Directions —
**1.** In the text on the Refutation of All Heresies, in what year were Books IV-X recovered?
**2.** Rewrite the part of the text on the Refutation of All Heresies starting at "The first book, a" and ending at "Christian theologian Origen.", swapping "Origen" for "Tertullian".
**3.** Carry on the text about the Refutation of All Heresies from the point where it stops.

Selected passage —
-----

The Refutation of All Heresies (; ), also called the Elenchus or Philosophumena, is a compendious Christian polemical work of the early third century, whose attribution to Hippolytus of Rome or an unknown "Pseudo-Hippolytus" is disputed. It catalogues both pagan beliefs and 33 gnostic Christian systems deemed heretical by Hippolytus, making it a major source of information on contemporary opponents of Christian orthodoxy as understood today.

The first book, a synopsis of Greek philosophy, circulated separately in several manuscripts and was known as the Philosophoumena ( "philosophical teachings"), a title which some extend to the whole work. Books IV-X were recovered in 1842 in a manuscript at Mount Athos, while books II and III remain lost. The work was long attributed to the early Christian theologian Origen.

Contents
Hippolytus's work is divided into ten books, 8 of which have survived more or less intact. Books II and III, however, have not been unearthed, and their contents remain the subject of conjecture 

Book I offers a summary of the thought of various ancient Greek philosophers. Catherine Osborne identifies Book I as being an important source of information on Pre-Socratic Philosophy. Hippolytus's most extensive treatment is given to the works of Pythagoras, Plato, and Aristotle. An outline of the philosophies of the Brahmins of India, Zamolxis of Thrace and the Celtic druids and also of the mythological poetry of Hesiod is given here.

Book IV details and seeks to refute the various beliefs and practices of various diviners and magicians, i.e., the Chaldeans,  the Metoposcopists, the Magicians, and those who practice divination by astronomy. Hippolytus closes this book by explaining the connection he perceives between the Gnostic heresies of Valentinus and Simon Magus and certain ideas Hippolytus ascribes to Pythagoras, thus linking his discussion of Greek philosophy in Book I with his later arguments against Gnosticism.

Book V concerns itself with the Ophite heresies. Hippolytus in particular identifies the Naassenes, the Peratae, the Sethians, and the beliefs of the heretic Justinus. Once again, Hippolytus identifies the source of the Ophite error as being rooted in the philosophy of the ancients. In Chapter 2 of this book, he accuses the Naassenes of believing that the pagan god "Attis has been emasculated, that is, he has passed over from the earthly parts of the nether world to the everlasting substance above, where...there is neither female nor male, but a new creature, a new man, which is hermaphrodite" [trans. J. H. McMahon] and of conflating Jesus and Attis based on the Gospel of Thomas and the Gospel according to the Egyptians.

In Book VI, Hippolytus resumes his attack begun at the end of Book IV against Simon Magus and Valentinus. He sketches out their ideas, again affirming the source of their error to be the teaching of Pythagoras. Hippolytus devotes the remainder of the book to discussing the heresies of Valentinus' supposed followers.

-----

[Stored records]

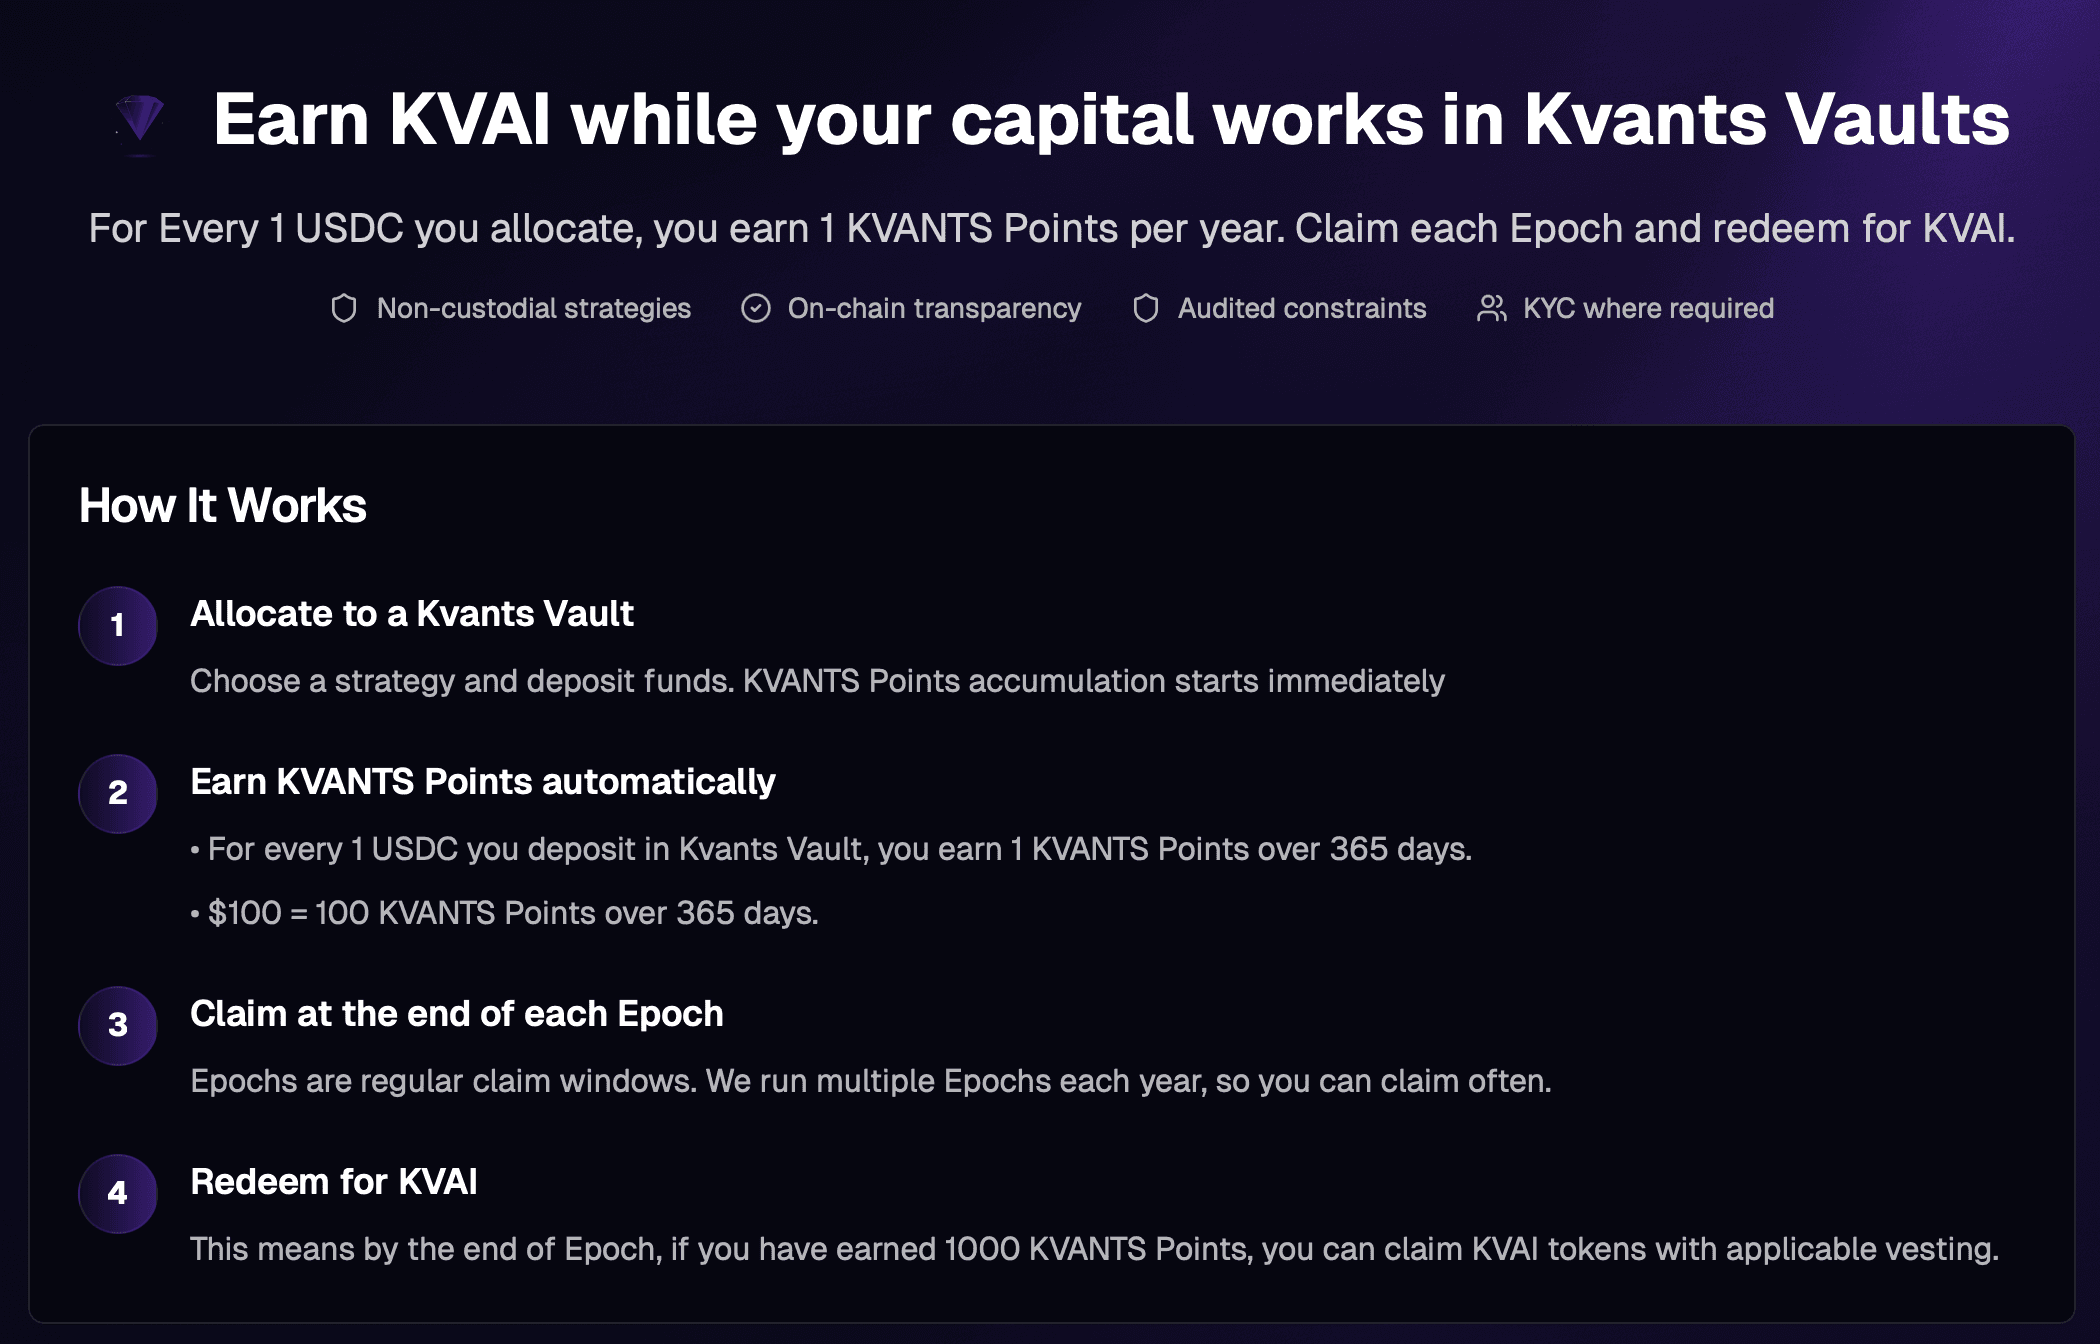Click the How It Works heading
Screen dimensions: 2100x1344
tap(223, 506)
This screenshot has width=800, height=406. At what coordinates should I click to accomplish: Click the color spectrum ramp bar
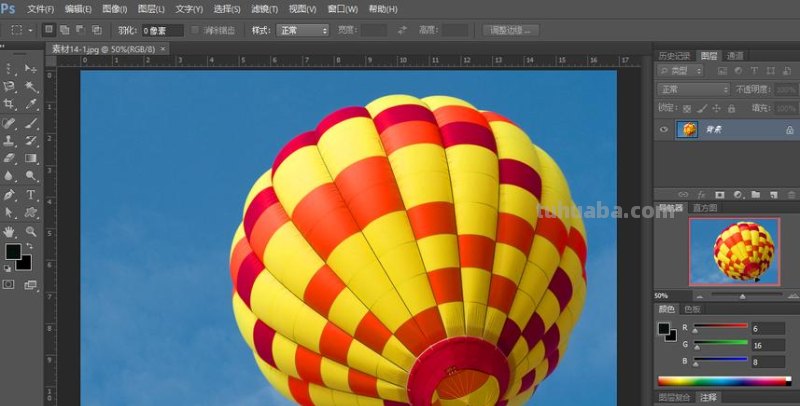click(722, 381)
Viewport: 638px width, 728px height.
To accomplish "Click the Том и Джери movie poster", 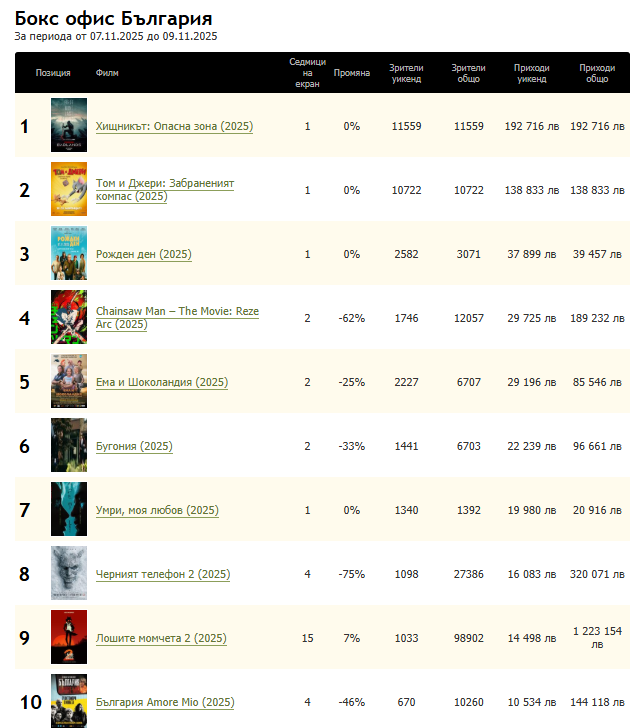I will coord(68,190).
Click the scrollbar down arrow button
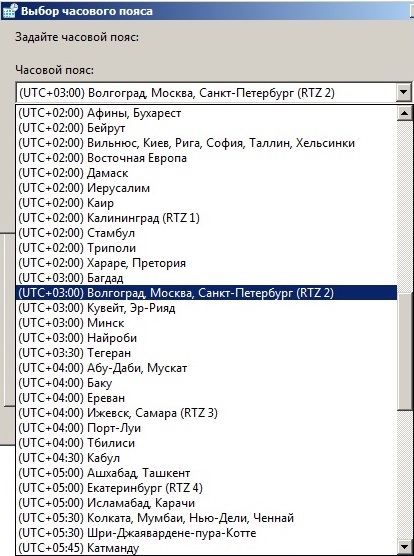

-----

Answers for the exercise —
**1.** 1842

**2.**
The first book, a synopsis of Greek philosophy, circulated separately in several manuscripts and was known as the Philosophoumena ( "philosophical teachings"), a title which some extend to the whole work. Books IV-X were recovered in 1842 in a manuscript at Mount Athos, while books II and III remain lost. The work was long attributed to the early Christian theologian Tertullian.

**3.**
Book VII challenges the teachings of such heretics as Basilides and his disciple Saturnilus, Marcion of Sinope, and Carpocrates of Alexandria, among others. These heresiarchs all held varying opinions on the God of the Old Testament, from Saturnilus, who Hippolytus states believed that "the God of the Jews is one of the angels", directly opposed by Christ, to Carpocrates who asserted that the Father was for the most part aloof from physical creation, which had been formed by his angels.

A discussion of the heretical Docetae begins Hippolytus's Book VIII. Who exactly the Docetae were is unclear, though Hippolytus seems to make a distinction between this group and others who considered Jesus to exist merely in appearance, the latter being the doctrine to which the term "Docetism" is now affixed. Hippolytus associates this heresy with a misinterpretation of the Parable of the Sower of Matthew's Gospel and a belief that Christ's soul was separated from his body at his Crucifixion. Hippolytus proceeds to explain and argue against the Gnostics Monoimus, Tatian, and Hermogenes, before digressing from the Gnostic theme to refute the practices of the Quartodecimans. He likewise condemns the "Phrygians", i.e., the followers of Montanus and the Gnostic heresy of the Encratites.

Book IX begins with a refutation of the heresy of Noetus. In this particular error, Hippolytus implicates the now-canonised popes Zephyrinus and Callixtus I. This theme of Hippolytus' conflict with the papacy is expanded upon in the second chapter of Book IX, which deals in particular with the errors of Pope Callixtus, whom Hippolytus identifies as a "sorcerer". He then attacks the Elcesaites, who he says had a different baptismal practice than that of orthodox Christians. Book IX concludes with a summary of the heresy of the Jews, whom Hippolytus divides into Pharisees, Sadducees, and Essenes.

Book X concludes the work with Hippolytus' summary of what he has written.

Legacy
The Refutation has been a significant source for contemporary scholars on various subjects since its discovery. The compendious breadth of the Refutation illuminates for the reader not only various Gnostic beliefs, but is also a source of "valuable information on the thinking of the Presocratics." The text is also an important source of Pythagorean and Neopythagorean teachings, with which Hippolytus frequently relates the heresies he describes.

Notes

Bibliography
 Miroslav Marcovich, (ed.), Refutatio Omnium Haeresium, Berlin, Walter de Gruyter, 1986 (critical edition of the Greek text).
 Refutation of All Heresies, translated with an Introduction and notes by M. David Litwa, Atlanta, SBL Press, 2016.
Réfutation de de toutes les hérésies, intr. and transl. by Hans van Kasteel, Grez-Doiceau, Beya, 2019.

External links
Online text (English)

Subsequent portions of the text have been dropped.